丝氨酸合成途径是糖酵解的重要分支，能够为细胞生长提供大分子合成的原料，并在维持细胞氧化还原平衡方面发挥重要功能。PHGDH是丝氨酸合成途径的限速酶，功能基因组学表明其与乳腺癌发生密切相关，但目前对PHGDH活性的调控机制知之甚少。前期工作发现PHGDH能够与TNKS的结合蛋白NBA1相互作用，而且在葡萄糖饥饿的情况下相互作用显著增强。在细胞内敲低NBA1显著降低了PHGDH的活性和丝氨酸的合成，而过量表达NBA1则能增加PHGDH的活性，说明NBA1是PHGDH活性的重要调控因子。此外，通过NBA1-/-与Wnt1转基因杂交小鼠的研究发现NBA1缺失显著抑制了原发性乳腺癌的生长速度。因此，我们拟采用生化、分子和细胞生物学的方法进一步研究NBA1对PHGDH活性的调控机制及其对乳腺癌细胞生长的影响。本项目的顺利完成有望揭示一种新的调控PHGDH活性的机制，并为乳腺癌的治疗提供重要的理论依据。

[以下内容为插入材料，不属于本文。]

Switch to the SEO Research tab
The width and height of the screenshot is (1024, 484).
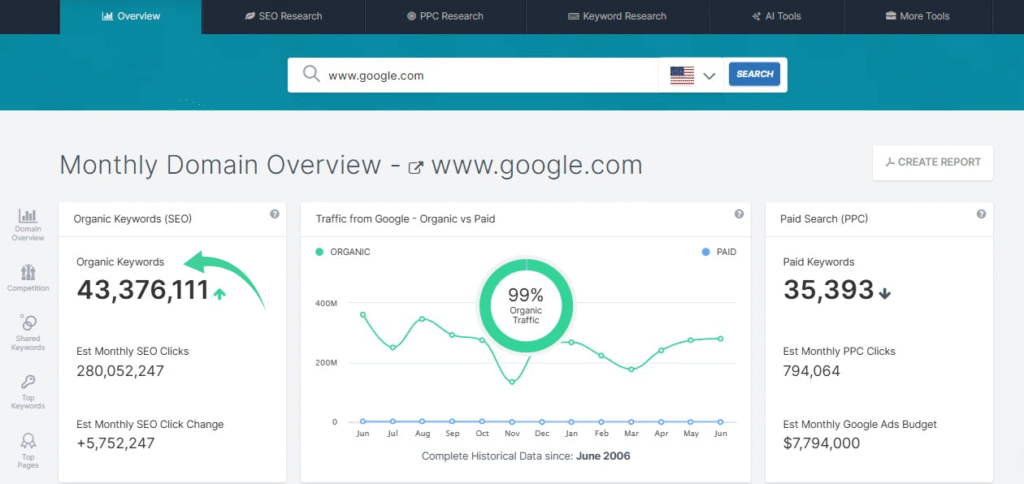pyautogui.click(x=283, y=17)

The de novo synthesis pathway of serine is one of the most significant pathways branching from glycolysis. It provides the essential precursors of macromolecules and helps cells to maintain redox status which is crucial to tumor cell growth. PHGDH is the rate-limiting enzyme of serine synthesis pathway. Genetic and functional evidence indicates that PHGDH is essential for breast cancer tumorigenesis. However, the underlying mechanism of regulating PHGDH enzyme activity is poorly understood. We have previously identified that NBA1, a TNKS binding protein, interacts with PHGDH, and that glucose deprivation enhanced their interaction. Knockdown of NBA1 significantly decreased PHGDH activity and serine synthesis; vice versa, overexpression of NBA1 stimulated PHGDH activity, which strongly indicates that NBA1 is a major regulatory protein on PHGDH activity. By crossing NBA-/- and Wnt1 transgenic mice, we found that deletion of NBA1 seriously decreased the growth of primary breast cancer. We hereby propose to further explore the regulatory mechanism of NBA1 on PHGDH activity and its effect on breast cancer development using a combined approaches of biochemistry, molecular biology and cell biology. The accomplishment of this project will elucidate a new regulatory mechanism of PHGDH activity and provides important information for clinical therapy of breast cancer treatment.